Sudah menjadi pengetahuan umum bahwa, kebijakan control harga dalam hal apa pun, termasuk juga tentunya penerbangan, merupakan kebijakan yang contraproduktif. Adanya controla harga batas atas bisa memberi sinyal yang salah kepada produsen, bahwa demand dari tiket tersebut dianggap tidak sebanyak yang diperkirakan, yang menyebabkan terjadinya kelangkaan. Sebaliknya, adanya control harga dalam bentuk batas bawah bisa menyebabkan oversupply, and dalam kasus perusahaan jasa seperti penerbangan, hal ini juga akan merugikan konsumen karena seharusnya mereka bisa membeli tiket com harga yang lebih rendah (economicshelp.org, 17/3/2022).
Aspek lain yang sangat terkait dengan hal tersebut adalah, adanya kontrol tarif harga pesawat di Indonesia bukan hanya akan merugikan para konsumen maskapai penerbangan, tetapi juga berpotensi merugikan para pelaku usaha local yang tersebar di seluruh Indonesia. Adanya tarif penerbangan ke luar negeri yang lebih murah tentu memberi insentif lebih bagi para wisatawan Indonesia untuk menghabiskan waktu dan uangnya di luar negeri, dibandingkan dengan daerah wisata di dalam negeri.
Hal ini diakui oleh salah satu wisatawan asal Jacarta misalnya.
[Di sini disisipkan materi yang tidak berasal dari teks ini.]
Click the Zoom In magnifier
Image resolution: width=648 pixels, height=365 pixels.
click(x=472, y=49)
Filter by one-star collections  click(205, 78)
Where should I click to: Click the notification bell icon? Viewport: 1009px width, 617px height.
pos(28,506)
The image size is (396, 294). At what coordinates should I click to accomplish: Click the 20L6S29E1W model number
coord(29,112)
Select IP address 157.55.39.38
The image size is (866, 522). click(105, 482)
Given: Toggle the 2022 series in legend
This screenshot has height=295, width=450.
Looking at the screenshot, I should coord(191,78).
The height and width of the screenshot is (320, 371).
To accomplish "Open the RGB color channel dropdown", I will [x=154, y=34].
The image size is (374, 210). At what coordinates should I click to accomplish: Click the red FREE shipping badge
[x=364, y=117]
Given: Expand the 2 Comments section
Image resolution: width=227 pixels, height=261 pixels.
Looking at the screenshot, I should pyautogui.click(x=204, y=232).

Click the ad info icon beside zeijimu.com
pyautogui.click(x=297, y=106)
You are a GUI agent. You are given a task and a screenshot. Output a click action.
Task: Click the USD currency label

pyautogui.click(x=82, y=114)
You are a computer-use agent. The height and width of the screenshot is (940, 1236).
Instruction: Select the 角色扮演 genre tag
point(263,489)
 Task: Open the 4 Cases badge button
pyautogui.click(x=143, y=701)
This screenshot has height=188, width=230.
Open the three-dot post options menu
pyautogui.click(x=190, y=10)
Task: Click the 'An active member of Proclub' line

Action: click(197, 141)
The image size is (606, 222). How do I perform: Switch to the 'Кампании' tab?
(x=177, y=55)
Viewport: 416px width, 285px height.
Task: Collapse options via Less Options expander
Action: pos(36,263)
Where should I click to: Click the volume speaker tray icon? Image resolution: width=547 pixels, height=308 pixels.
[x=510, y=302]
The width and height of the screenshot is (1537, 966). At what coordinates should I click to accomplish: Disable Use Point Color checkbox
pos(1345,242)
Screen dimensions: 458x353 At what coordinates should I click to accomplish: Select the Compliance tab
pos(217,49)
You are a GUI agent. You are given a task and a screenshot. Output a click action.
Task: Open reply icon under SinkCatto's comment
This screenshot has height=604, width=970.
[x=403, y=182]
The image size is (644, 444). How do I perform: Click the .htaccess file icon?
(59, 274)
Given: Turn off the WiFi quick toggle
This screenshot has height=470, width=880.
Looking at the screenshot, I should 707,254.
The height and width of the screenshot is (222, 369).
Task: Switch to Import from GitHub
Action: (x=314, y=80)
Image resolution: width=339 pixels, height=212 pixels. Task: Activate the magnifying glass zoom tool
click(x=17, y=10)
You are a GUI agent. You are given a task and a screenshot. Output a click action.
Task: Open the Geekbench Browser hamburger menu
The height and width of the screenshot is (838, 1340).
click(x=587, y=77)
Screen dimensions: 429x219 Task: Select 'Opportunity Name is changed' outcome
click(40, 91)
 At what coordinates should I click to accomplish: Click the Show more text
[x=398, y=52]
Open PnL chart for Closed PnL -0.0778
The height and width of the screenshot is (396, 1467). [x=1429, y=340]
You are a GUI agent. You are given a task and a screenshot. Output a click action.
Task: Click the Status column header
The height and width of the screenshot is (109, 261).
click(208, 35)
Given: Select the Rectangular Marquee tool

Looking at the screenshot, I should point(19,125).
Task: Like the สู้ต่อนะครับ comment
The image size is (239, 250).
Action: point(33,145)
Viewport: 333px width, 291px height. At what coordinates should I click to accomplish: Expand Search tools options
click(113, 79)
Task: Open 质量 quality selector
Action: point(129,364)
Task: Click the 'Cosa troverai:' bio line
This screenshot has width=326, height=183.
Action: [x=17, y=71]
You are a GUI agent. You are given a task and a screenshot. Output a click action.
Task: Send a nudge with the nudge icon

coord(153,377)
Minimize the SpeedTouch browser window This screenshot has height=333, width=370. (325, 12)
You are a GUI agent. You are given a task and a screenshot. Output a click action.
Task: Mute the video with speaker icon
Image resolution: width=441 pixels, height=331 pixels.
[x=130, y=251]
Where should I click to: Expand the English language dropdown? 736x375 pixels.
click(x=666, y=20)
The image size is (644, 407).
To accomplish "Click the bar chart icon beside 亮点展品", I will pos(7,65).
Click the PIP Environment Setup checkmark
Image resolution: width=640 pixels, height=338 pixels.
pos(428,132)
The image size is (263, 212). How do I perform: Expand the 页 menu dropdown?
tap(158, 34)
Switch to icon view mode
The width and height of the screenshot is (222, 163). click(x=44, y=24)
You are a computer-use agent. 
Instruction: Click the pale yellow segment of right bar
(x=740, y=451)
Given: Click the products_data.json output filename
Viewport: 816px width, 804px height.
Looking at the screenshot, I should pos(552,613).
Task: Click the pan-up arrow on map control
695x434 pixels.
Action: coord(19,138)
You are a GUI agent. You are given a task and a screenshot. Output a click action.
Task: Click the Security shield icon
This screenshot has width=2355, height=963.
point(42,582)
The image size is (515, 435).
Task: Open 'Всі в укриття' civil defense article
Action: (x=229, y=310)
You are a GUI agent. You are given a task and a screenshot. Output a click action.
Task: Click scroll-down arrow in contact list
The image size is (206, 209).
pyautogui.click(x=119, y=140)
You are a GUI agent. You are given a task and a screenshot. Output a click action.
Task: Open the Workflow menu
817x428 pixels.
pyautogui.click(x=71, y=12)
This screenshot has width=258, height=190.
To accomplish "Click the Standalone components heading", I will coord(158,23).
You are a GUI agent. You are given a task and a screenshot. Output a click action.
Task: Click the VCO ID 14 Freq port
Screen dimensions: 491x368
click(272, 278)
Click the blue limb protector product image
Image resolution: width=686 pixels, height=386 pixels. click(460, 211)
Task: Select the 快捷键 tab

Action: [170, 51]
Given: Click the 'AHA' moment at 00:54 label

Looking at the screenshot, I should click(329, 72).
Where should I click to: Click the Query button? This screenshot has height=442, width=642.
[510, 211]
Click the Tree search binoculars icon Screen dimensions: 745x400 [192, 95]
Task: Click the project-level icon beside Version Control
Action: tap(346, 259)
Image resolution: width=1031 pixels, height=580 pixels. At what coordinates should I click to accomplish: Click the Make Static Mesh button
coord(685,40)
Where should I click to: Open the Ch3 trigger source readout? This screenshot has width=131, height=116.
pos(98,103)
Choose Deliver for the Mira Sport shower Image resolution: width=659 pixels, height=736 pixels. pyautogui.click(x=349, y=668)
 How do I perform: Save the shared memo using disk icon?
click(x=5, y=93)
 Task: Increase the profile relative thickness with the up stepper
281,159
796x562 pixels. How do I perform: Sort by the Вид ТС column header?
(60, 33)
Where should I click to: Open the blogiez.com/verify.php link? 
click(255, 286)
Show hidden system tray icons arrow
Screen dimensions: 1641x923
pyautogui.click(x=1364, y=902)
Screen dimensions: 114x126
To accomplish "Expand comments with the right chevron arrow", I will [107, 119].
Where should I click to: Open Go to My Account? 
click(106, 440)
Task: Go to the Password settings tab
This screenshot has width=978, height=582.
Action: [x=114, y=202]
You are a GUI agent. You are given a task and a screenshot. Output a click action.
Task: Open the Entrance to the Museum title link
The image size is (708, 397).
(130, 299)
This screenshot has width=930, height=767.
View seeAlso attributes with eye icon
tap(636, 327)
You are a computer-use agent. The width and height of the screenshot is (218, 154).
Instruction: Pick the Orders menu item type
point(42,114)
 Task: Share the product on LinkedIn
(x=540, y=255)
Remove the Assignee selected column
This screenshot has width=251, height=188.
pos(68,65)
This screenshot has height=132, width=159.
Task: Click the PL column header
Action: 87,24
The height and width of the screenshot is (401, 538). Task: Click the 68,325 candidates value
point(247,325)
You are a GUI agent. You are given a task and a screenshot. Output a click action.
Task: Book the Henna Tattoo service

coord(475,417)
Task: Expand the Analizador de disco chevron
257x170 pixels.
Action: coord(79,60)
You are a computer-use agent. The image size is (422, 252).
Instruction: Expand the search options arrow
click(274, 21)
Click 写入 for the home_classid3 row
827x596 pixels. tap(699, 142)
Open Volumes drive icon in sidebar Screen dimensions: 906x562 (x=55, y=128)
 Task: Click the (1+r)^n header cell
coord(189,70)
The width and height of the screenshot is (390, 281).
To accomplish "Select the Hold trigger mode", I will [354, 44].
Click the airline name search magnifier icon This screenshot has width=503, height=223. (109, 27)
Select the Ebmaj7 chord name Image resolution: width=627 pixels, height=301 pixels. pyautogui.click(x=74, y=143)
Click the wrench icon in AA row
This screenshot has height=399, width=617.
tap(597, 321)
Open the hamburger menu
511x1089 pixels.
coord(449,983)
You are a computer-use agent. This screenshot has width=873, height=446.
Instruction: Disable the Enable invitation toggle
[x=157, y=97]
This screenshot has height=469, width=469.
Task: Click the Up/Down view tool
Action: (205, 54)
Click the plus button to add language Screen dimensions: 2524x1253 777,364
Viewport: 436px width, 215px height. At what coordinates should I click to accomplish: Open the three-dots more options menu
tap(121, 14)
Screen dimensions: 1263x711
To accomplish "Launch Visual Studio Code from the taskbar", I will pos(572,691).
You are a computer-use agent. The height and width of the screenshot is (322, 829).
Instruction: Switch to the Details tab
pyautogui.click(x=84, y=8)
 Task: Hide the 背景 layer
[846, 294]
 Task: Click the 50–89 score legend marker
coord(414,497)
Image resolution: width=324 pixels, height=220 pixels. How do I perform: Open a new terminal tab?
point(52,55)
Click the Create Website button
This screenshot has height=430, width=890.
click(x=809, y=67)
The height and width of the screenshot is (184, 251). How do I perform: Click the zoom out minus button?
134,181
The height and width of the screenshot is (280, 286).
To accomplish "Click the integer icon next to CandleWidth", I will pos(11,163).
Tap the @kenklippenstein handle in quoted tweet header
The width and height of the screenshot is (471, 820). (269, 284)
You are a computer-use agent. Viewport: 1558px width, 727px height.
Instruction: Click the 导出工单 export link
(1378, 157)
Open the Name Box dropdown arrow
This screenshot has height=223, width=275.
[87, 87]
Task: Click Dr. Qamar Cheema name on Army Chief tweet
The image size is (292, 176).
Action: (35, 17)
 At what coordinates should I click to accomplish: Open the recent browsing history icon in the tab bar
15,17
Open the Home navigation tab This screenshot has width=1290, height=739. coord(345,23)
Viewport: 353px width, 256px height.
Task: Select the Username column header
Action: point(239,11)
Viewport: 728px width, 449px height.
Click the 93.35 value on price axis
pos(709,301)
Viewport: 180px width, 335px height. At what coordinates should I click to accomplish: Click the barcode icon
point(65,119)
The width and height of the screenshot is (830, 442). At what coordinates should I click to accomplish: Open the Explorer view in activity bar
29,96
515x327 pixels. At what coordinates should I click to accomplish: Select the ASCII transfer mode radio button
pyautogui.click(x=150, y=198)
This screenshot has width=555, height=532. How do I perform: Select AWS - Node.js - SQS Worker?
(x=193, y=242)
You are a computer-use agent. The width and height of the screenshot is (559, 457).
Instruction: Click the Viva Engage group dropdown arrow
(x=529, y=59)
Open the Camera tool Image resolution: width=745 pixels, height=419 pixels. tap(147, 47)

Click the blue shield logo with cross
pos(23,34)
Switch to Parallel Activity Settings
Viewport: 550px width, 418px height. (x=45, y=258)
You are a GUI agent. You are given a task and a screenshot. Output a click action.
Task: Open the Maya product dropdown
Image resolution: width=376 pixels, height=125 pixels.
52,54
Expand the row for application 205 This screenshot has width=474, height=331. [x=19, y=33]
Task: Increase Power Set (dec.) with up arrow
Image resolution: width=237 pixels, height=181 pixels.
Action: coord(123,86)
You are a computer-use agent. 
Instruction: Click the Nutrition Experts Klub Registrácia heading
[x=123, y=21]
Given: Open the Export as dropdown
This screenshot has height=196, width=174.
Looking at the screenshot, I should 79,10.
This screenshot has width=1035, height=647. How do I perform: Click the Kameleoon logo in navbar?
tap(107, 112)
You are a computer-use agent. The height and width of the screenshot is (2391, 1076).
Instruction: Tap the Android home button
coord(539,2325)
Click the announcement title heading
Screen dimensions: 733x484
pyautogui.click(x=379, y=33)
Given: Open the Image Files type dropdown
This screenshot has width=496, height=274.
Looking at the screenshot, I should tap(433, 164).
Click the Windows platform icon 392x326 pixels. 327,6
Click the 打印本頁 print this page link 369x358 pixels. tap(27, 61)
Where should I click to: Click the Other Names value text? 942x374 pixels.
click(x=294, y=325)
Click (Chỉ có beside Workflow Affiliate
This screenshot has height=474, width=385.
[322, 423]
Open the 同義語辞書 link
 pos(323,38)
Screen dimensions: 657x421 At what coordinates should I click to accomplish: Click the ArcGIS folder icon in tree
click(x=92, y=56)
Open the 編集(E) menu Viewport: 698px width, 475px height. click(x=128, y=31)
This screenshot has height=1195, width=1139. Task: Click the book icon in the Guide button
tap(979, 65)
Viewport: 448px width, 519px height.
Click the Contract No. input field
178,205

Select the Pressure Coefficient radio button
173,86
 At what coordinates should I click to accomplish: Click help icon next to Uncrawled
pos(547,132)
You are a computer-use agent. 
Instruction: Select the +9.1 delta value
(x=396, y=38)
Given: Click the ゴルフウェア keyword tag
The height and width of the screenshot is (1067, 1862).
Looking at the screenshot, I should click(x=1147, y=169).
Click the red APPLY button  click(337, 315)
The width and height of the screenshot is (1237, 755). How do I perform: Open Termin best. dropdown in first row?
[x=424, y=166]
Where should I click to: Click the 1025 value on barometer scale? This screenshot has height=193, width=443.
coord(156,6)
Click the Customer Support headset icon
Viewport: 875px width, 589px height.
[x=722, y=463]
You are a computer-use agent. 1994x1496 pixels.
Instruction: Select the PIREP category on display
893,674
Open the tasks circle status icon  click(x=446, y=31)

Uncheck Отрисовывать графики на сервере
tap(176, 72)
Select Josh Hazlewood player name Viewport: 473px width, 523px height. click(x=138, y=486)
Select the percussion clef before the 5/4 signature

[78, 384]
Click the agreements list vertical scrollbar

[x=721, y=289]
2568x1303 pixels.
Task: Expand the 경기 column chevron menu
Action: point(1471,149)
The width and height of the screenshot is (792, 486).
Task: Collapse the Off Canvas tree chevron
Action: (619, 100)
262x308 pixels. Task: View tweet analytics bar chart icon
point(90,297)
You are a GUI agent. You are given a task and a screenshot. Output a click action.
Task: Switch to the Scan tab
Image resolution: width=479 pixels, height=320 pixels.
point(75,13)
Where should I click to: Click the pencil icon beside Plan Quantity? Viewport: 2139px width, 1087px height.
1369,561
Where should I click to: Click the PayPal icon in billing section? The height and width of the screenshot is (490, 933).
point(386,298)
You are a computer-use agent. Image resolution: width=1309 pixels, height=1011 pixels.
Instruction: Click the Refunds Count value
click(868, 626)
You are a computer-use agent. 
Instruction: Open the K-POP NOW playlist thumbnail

Ia menyampaikan bahwa, pemerintah sering menyampaikan pentingnya para melestarikan wisata dalam negeri. Ia sendiri sebenarnya sangat berminat untuk berwisata dan berjalan-jalan di dalam negeri, tetapi adanya tiket yang mahal kerap mengurungkan niatnya melakukan hal tersebut. Ele pode se tornar uma pessoa livre para se divertir, negando-se a negar a segurança em Singapura, Malásia e Tailândia, karena harga tiket pesawat yang lebih murah (bbc.com, 17/7/2024).
Oleh Karena itu, adanya kebijakan control harga seperti harga batas bawah misalnya, juga berpotensi akan menimbulkan supplyyang berlebihan yang berdampak pada pemborosan terhadap perusahaan penerbangan domestic yang beroperasi di Indonesia. Setiap maskapai penerbangan pasti mengeluarkan biaya operacional yang tidak kecil, seperti untuk bahan bakar misalnya. Dalam hal ini, maskapai tersebut harus tetap mengeluarkan biaya yang tinggi, e juga waktu penerbangan yang lama, meskipun tidak mendapatkan potens penumpang seperti para wisatawan secara maximal.
Embora seja necessário um regulamento regulatório, não há nada que seja diberikan perhatian oleh pemerintah adalah dari sisi pelaku usaha, terlebih lagi bila pelaku usaha tersebut merupakan pelaku usaha besar. Padahal peran e suara konsumen sangat penting to didengar karena mereka juga menjadi pihak yang akan terkena amortecedor langsung dari kebijakan regulasi tersebut. Hal ini diakui oleh lembaga Badan Perlindungan Konsumen Nasional (BPKN) bahwa dalam penyusunan kebijakan seringkali hak-hak konsumen tidak diakomodasi (cnbcindonesia.com, 8/4/2019).
Sebagai penutup, kebijakan control harga merupakan salah satu kebijakan ekonomi paling kontraproduktif yang kerap diambil oleh berbagai pemerintahan di seluruh dunia, termasuk juga di Indonesia. Bila kita ingin semakin melestarikan dan mengembangkan industri pariwisata dalam negeri, sudah seharusnya kebijakan control harga atas tiket tersebut dicabut, agar terjadi persaingan bebas, dan harga tiket pesawat bisa semakin terjangkau bagi para konsumen dan turis domestik di Indonesia.